A blue light was blinking; my vision was blurry. This place was called either Ali Baba or Ali-Ali, or something else entirely. I went in and leaned against a counter, took a deep breath and looked up into the sallow cheeks of a fiftyish woman who conducted herself with as much circumspection as a fishmonger. She was laughing, braying really, at something on a portable television. It took her a second to finish.
‘What?’
‘I want to choose,’ I breathed.
She must have thought I was about to expire right there. She flicked off the TV and came around the counter, helping me into the next room. She put me onto a couch. As requested, there was a short parade of the carte du jour.
‘There, her.’
‘Jezebel?’
I couldn’t help laughing a little. ‘Yes, Jezebel,’ but she was already Debbie Canova. Roughly the same height, roughly the correct eye colour, and just about as firm and fresh as the day I met her in Thornberry. In my coat was an envelope stuffed with cash. Etienne had paid the band for the night’s performance, so I paid cash for my Jezebel and followed her into a clean, air-conditioned room that had one purpose. Jezebel sat on the bed after stripping off her blouse and miniskirt. She was in black lingerie. I wished it was white so she would seem as unsoiled as the room – or pink, Debbie’s colour. I remembered what Debbie, or Madame Debasque, had said about flicking her skirt, letting men see her panties so that she could tease them into giving her what she wanted. I remembered the first day in Thornberry, her helping that ancient grandpa-in-law of hers, the way we salivating dogs ha
d taken in her long, smooth legs, her miniskirt, her flash of pink underpants. She was playing with us, even then?
I thought I was going to fall down. Jezebel waited with her legs crossed while I showered in the ensuite.

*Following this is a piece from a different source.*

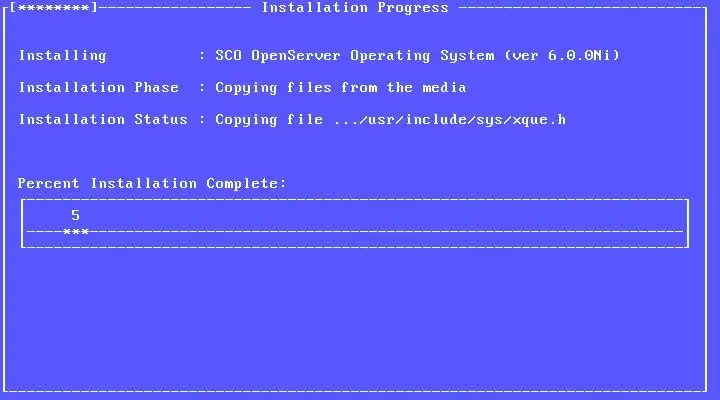Click the Installation Progress title text
This screenshot has height=400, width=720.
[355, 8]
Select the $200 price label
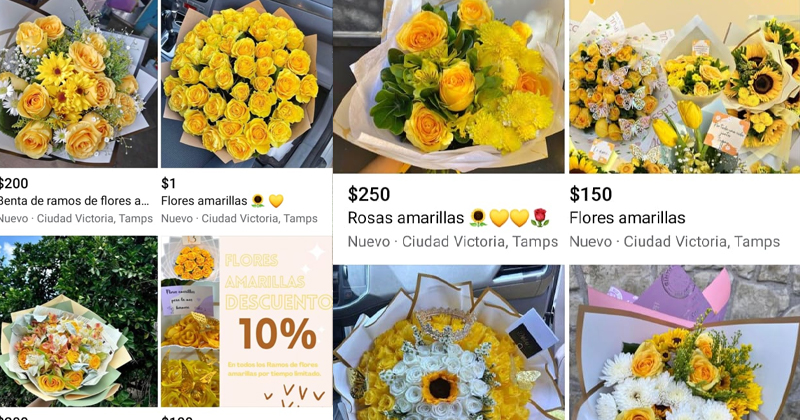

Go home, crossed my mind. I did not at all feel strong. Get out of here; but the piss and vinegar in old stupid men is sometimes too powerful to conquer. As I emerged, towel wrapped around my fat waist, she gave a beautiful smile and flipped a condom in its silvery sealed packet to me. I shook my head.

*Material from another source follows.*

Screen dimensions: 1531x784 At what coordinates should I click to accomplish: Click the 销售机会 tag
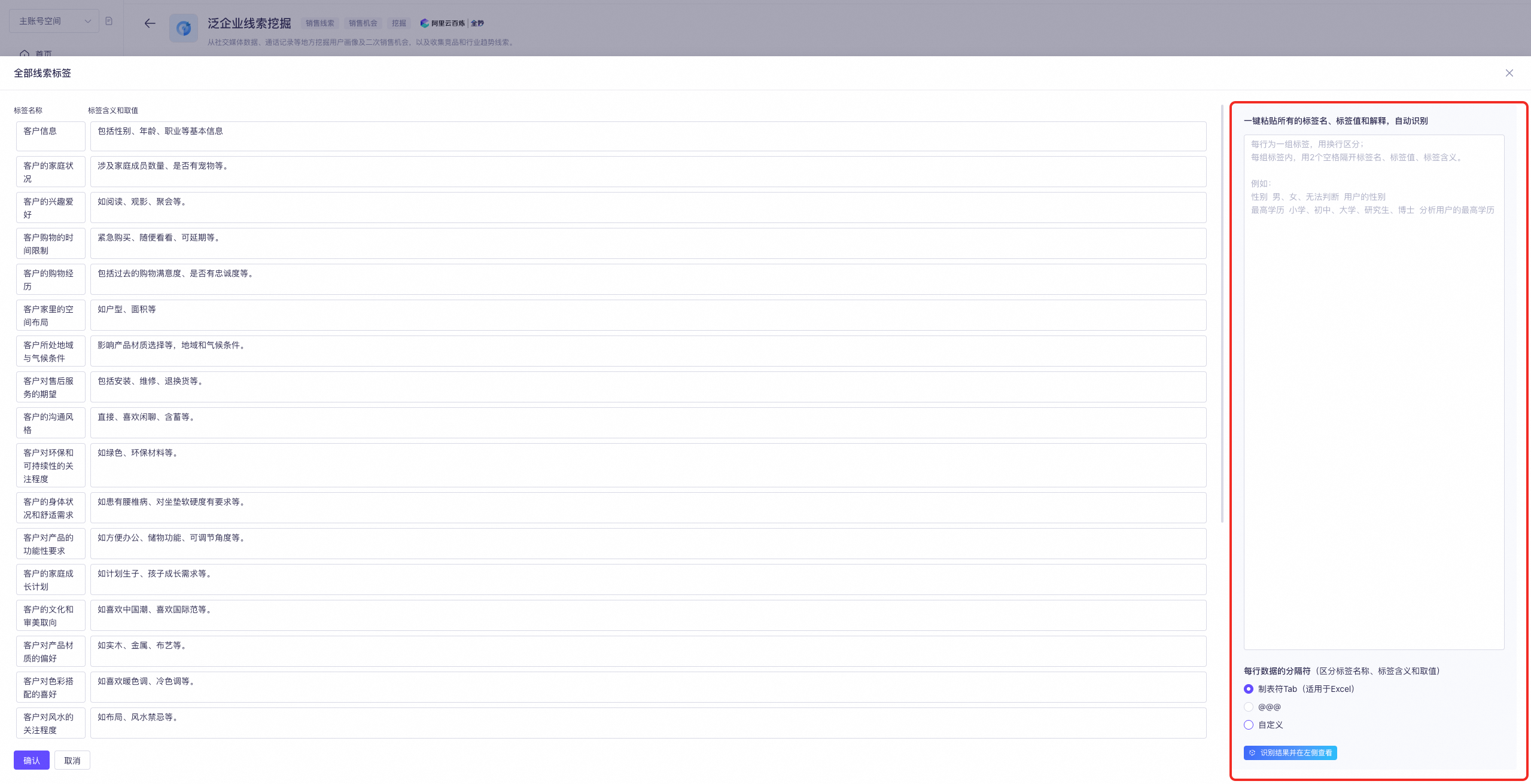[x=363, y=23]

‘Not this time, not tonight.’
‘Sweetie,’ she said, ‘it’s illegal to ask for unprotected sex and illegal to offer it.’ She kept looking at me and it was a very friendly gaze, but the beautiful smile was gone. I went to my coat and pulled out the fat envelope. A fifty had no effect. Neither did two or three, but a fourth was just fine. She took off her bra and her breasts were bigger than Debbie’s had ever been; certainly a lot bigger than they were now.
She pulled away the towel and went onto her knees. ‘All right,’ she said, ‘I’ll suck you off skinless, but you can’t fuck me skinless,’ and she went to work while I looked down at her bobbing blonde head, that glimpse of her swaying breasts, and I thought Debbie, Debbie, Debbie, and for better or worse that’s when it hit me, the truth, and it wasn’t some sweet candy-coloured truth about neverending love and eternal longing, but was instead the horror of having Debbie Canova in my arms and wishing I didn’t, wishing I didn’t see that middle-aged woman’s dried-up mouth and dried-up tits, wishing I’d never heard the words of such corrosive honesty that she’d finally spoken. And in turn, I wished she never touched my great hairy belly, or witnessed the ache in my right side and arm. I wished I hadn’t let my one love see the sad semierection of a fat, banged-up forty-nine-year-old man, or felt it deflate like a child’s balloon in her mouth.
This grizzled lion was no longer roaring. Not even a whimper. Silent, I spurted, one hard little shot that hit Jezebel in the shoulder. The silvery bead stayed there. She smiled up at me. Really, such a beautiful smile. Her work was done, she had her money. I wished I knew this kid. I wished I could take her by the hand and lead her to some nice restaurant, where we’d sit at a corner table and I could say, ‘Now, Jezebel, tell me a bit about yourself,’ then speak to her about my mother, and advise her not to stay in this shit too much longer, not to let herself become a skinny, scrawny, rag-doll toy for worthless men like me.